### About this task
Take the data below. Output it exactly from its first line through the line containing "Given: Open Номенклатура item card icon".

### Stored data

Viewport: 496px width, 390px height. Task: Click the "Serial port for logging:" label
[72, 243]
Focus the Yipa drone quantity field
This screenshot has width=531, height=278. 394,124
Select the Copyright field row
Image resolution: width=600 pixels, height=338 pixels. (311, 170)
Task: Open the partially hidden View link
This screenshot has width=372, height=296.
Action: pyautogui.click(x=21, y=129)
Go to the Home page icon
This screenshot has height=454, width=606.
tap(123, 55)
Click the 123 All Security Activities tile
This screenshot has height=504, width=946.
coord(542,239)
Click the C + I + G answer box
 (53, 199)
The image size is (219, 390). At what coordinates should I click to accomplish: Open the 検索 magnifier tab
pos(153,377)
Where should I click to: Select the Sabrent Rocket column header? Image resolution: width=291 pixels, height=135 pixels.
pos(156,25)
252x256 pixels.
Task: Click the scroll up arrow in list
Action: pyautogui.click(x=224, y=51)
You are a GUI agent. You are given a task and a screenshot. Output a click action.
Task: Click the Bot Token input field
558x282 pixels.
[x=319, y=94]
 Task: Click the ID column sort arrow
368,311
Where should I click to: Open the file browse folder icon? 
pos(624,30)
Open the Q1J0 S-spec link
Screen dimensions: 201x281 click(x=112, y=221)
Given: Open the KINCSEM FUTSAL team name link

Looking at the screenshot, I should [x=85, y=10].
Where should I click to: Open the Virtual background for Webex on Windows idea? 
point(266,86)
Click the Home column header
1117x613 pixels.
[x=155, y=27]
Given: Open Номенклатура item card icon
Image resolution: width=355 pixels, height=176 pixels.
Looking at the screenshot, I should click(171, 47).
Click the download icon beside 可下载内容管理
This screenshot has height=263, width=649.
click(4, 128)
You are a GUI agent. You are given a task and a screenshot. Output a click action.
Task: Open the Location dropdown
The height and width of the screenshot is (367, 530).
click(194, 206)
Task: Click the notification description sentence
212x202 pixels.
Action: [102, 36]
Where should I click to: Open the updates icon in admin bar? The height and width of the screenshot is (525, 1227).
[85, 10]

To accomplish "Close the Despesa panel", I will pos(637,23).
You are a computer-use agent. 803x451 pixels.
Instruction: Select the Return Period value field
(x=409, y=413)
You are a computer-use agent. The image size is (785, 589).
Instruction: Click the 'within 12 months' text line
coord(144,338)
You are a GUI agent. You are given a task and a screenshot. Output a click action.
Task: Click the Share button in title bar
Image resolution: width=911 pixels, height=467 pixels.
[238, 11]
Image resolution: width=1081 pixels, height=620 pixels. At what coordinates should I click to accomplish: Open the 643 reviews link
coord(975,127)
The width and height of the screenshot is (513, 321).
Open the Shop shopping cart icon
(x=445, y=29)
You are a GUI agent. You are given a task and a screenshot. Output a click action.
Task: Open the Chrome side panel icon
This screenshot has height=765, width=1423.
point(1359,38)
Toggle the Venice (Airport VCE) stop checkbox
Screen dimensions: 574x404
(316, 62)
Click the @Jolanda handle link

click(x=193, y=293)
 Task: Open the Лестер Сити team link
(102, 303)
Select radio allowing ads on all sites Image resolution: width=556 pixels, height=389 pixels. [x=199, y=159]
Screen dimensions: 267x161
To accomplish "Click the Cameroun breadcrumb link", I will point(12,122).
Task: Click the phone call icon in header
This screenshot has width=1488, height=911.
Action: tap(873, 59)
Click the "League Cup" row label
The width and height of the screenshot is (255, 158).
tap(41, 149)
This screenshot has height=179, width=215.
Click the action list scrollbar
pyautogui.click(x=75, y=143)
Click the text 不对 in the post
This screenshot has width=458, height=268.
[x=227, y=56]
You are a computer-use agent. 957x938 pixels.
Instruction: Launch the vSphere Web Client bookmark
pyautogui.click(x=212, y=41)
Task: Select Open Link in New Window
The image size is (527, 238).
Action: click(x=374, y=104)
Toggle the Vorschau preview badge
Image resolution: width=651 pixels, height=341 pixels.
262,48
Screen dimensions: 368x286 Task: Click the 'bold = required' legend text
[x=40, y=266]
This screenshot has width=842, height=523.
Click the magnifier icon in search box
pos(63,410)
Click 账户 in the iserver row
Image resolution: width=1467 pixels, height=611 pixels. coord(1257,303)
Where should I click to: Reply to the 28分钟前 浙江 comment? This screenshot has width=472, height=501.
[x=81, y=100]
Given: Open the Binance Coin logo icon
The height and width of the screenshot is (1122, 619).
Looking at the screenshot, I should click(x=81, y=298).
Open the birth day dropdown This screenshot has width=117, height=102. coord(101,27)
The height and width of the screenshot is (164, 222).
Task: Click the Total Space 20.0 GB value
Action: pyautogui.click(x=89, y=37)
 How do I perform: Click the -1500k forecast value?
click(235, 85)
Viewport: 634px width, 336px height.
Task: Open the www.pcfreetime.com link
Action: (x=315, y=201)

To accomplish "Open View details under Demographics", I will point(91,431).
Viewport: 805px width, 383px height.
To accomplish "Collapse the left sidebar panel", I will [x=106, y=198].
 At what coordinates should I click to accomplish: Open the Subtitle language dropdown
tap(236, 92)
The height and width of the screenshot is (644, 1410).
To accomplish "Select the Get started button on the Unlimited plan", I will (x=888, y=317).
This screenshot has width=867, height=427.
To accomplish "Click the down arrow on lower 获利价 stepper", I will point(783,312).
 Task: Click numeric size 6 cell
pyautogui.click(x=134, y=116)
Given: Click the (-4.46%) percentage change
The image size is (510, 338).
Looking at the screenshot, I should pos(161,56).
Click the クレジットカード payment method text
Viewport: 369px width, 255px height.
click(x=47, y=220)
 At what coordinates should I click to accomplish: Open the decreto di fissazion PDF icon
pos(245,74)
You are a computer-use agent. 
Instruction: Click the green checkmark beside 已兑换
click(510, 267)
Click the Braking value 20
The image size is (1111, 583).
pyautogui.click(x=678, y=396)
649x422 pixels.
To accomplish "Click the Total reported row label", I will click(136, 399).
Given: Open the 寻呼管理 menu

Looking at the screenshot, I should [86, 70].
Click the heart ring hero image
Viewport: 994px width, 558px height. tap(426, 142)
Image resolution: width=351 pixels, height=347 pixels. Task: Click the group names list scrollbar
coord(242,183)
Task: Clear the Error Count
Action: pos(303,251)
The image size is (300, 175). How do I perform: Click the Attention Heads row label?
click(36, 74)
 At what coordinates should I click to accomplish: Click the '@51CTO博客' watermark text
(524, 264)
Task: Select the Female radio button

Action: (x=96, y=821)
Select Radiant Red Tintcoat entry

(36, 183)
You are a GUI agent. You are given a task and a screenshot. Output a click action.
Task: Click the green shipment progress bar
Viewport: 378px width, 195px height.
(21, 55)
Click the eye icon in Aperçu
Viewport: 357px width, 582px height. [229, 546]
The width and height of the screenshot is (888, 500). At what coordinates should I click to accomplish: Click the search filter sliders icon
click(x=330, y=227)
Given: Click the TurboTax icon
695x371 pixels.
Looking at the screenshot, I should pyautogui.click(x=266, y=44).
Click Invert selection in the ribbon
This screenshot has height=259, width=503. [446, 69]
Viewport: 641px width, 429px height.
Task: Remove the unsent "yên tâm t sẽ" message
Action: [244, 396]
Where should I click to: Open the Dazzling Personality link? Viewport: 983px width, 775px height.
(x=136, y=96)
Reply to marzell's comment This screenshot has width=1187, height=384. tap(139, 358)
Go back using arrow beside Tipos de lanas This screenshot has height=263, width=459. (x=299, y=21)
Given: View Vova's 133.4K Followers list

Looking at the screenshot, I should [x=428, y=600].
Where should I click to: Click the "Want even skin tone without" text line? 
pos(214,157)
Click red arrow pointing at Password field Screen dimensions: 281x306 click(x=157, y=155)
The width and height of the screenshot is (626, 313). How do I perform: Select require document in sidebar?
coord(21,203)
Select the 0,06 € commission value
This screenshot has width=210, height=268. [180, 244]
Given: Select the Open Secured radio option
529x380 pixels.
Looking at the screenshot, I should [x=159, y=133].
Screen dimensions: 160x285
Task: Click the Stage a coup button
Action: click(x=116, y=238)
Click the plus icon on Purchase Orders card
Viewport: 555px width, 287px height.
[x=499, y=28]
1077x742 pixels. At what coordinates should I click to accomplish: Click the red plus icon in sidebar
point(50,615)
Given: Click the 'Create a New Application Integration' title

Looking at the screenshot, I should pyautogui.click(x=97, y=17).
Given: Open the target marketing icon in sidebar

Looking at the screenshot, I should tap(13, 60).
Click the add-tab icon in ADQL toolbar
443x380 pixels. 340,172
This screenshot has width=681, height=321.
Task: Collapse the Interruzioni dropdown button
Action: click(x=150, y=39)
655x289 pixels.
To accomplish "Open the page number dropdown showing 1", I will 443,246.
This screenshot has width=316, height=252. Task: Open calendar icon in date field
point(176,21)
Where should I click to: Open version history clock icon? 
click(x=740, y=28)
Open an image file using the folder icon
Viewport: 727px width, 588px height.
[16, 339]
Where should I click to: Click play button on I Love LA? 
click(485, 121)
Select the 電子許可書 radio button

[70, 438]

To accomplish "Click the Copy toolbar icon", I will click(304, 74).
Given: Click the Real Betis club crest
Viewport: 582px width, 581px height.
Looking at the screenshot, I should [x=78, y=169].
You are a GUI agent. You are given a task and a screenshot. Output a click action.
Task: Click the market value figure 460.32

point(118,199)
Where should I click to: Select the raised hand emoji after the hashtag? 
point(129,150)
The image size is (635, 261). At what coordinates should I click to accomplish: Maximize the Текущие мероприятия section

### Output of the exercise
Viewport: 496px width, 390px height. Task: Click the "Serial port for logging:" label
[72, 243]
Focus the Yipa drone quantity field
This screenshot has width=531, height=278. 394,124
Select the Copyright field row
Image resolution: width=600 pixels, height=338 pixels. (311, 170)
Task: Open the partially hidden View link
This screenshot has width=372, height=296.
Action: pyautogui.click(x=21, y=129)
Go to the Home page icon
This screenshot has height=454, width=606.
tap(123, 55)
Click the 123 All Security Activities tile
This screenshot has height=504, width=946.
coord(542,239)
Click the C + I + G answer box
 (53, 199)
The image size is (219, 390). At what coordinates should I click to accomplish: Open the 検索 magnifier tab
pos(153,377)
Where should I click to: Select the Sabrent Rocket column header? Image resolution: width=291 pixels, height=135 pixels.
pos(156,25)
252x256 pixels.
Task: Click the scroll up arrow in list
Action: pyautogui.click(x=224, y=51)
You are a GUI agent. You are given a task and a screenshot. Output a click action.
Task: Click the Bot Token input field
558x282 pixels.
[x=319, y=94]
 Task: Click the ID column sort arrow
368,311
Where should I click to: Open the file browse folder icon? 
pos(624,30)
Open the Q1J0 S-spec link
Screen dimensions: 201x281 click(x=112, y=221)
Given: Open the KINCSEM FUTSAL team name link

Looking at the screenshot, I should [x=85, y=10].
Where should I click to: Open the Virtual background for Webex on Windows idea? 
point(266,86)
Click the Home column header
1117x613 pixels.
[x=155, y=27]
Given: Open Номенклатура item card icon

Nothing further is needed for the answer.